Esperançosos, mas com o pé atrás
À exceção do pequeno grupo de dissidentes que encontra muito mais ressonância fora do que dentro do país, os cubanos estão animados com a retomada das relações diplomáticas com os Estados Unidos. Entretanto, não acreditam que ela posa resolver em curto espaço de tempo o principal problema que os afeta: o do bloqueio econômico.

A cuidadora auxiliar Emily confessa que está com o pé atrás. “Nosso presidente, Raúl Castro, diz que a reaproximação com os Estados Unidos pode melhorar a vida do povo cubano, mas nós estamos esperando as águas fluírem. Sabemos que o presidente Obama quer esta reaproximação, mas também sabemos que ele não governa sozinho e que os congressistas estadunidenses não pensam como ele. Então, esse processo pode demorar”, afirma.

Para o professor de salsa Jorge Felix, a retomada das relações significa mais visitantes na ilha e, consequentemente, mais dinheiro. Mas, para ele, o essencial é que o vizinho suspenda o bloqueio econômico: “Nós vivemos em um país maravilhoso, com segurança, educação e saúde de qualidade. O único problema é o bloqueio, especialmente o de alimentos”.

Do alto da sua experiência com relações diplomáticas, Jorge Ferrera Diaz também se mantém reticente. Ele lembra que a reaproximação entre os dois países começou há 1,5 ano e, até agora, os resultados práticos são ínfimos. “As relações diplomáticas melhoraram, mas os Estados Unidos mantêm o bloqueio econômico, continuam desrespeitando os direitos humanos e a soberania cubana com a Base de Guantánamo e ainda não revogaram a Lei de Incentivo à Imigração, que faz com que milhares de cubanos arrisquem suas vidas no mar para ganhar a vida no país vizinho”, resume.
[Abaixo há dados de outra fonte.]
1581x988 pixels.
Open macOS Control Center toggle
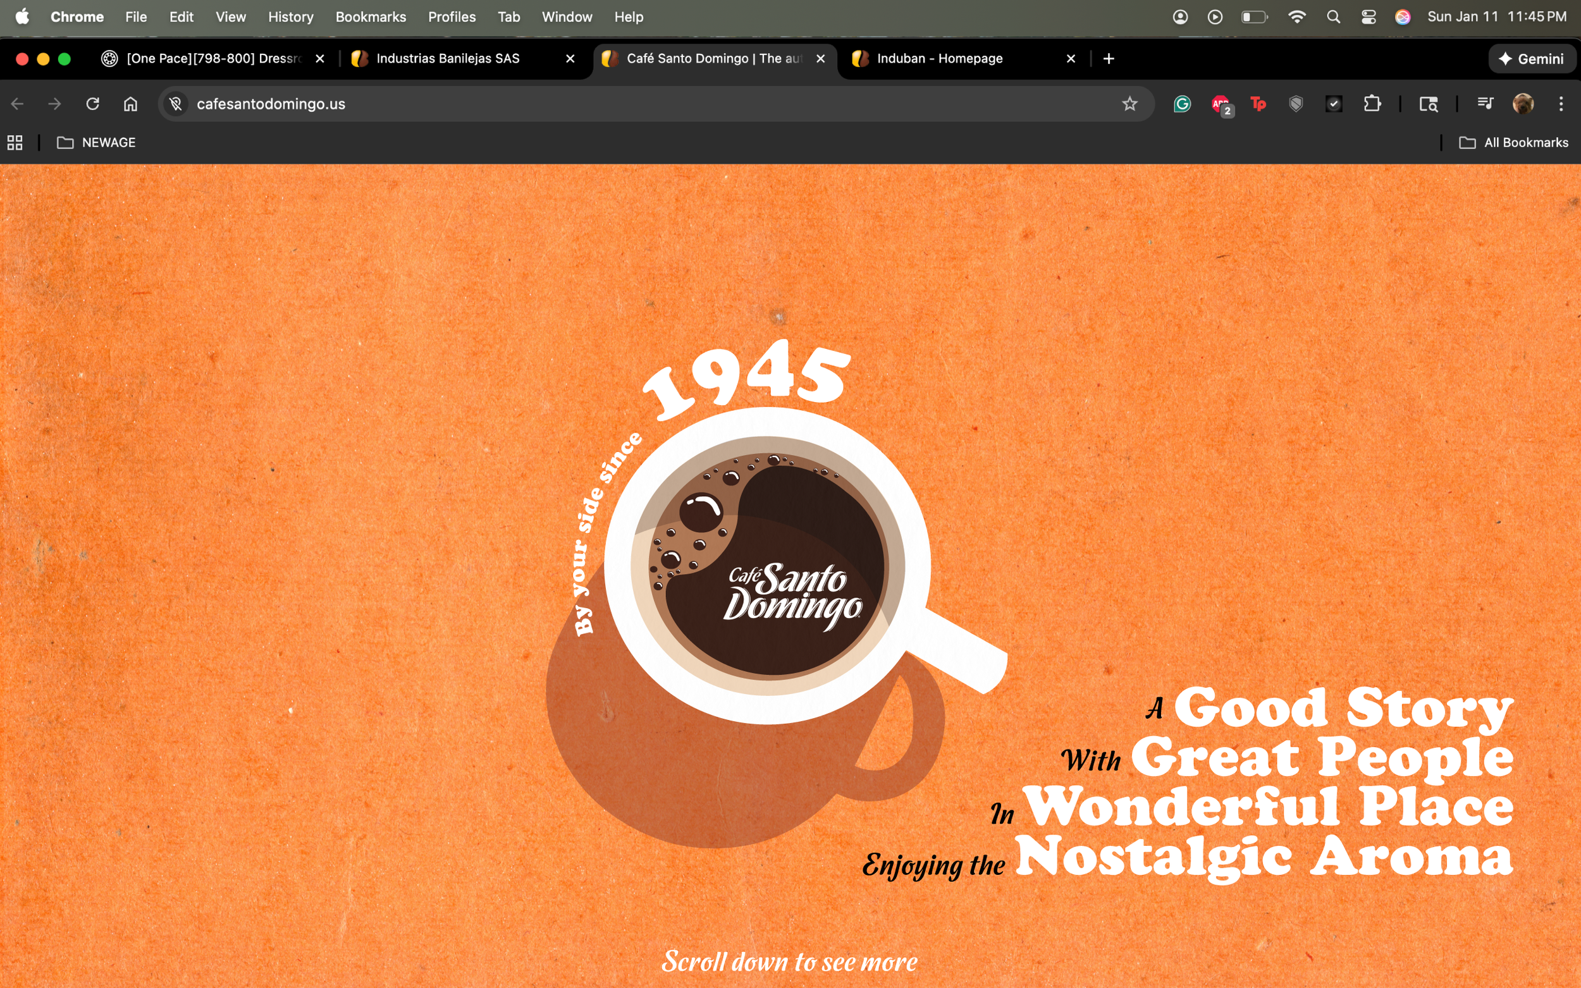click(x=1368, y=17)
A deputada da Assembleia Nacional afirma que é princípio da política externa de Cuba dialogar de forma pacífica com todos os países que assim o desejarem. Por isso, as negociações com os Estados Unidos serão levadas a cabo. Entretanto, ressalta que Cuba não fará concessões ao vizinho rico que mitiga o povo cubano com as restrições econômicas. “A reaproximação é uma importante vitória da resistência do povo cubano que, para não abrir mão de sua soberania e das conquistas sociais da revolução, suportou esses 57 anos de bloqueio. Mas o fim do bloqueio é a condição necessária para superação do impasse histórico”, avalia.

Ela lembra que, no ano passado, já após o início do processo de reaproximação, a Assembleia Geral da Organização das Nações Unidas (ONU) aprovou, pelo 24º ano consecutivo, uma resolução em apoio ao fim do bloqueio à Cuba. Entretanto, Estados Unidos e Israel se mantiveram contrários à ela”, recorda. “É claro que todos queremos a reaproximação, mas Cuba e Estados Unidos são inimigos históricos e isso não será superado em curto prazo”, conclui.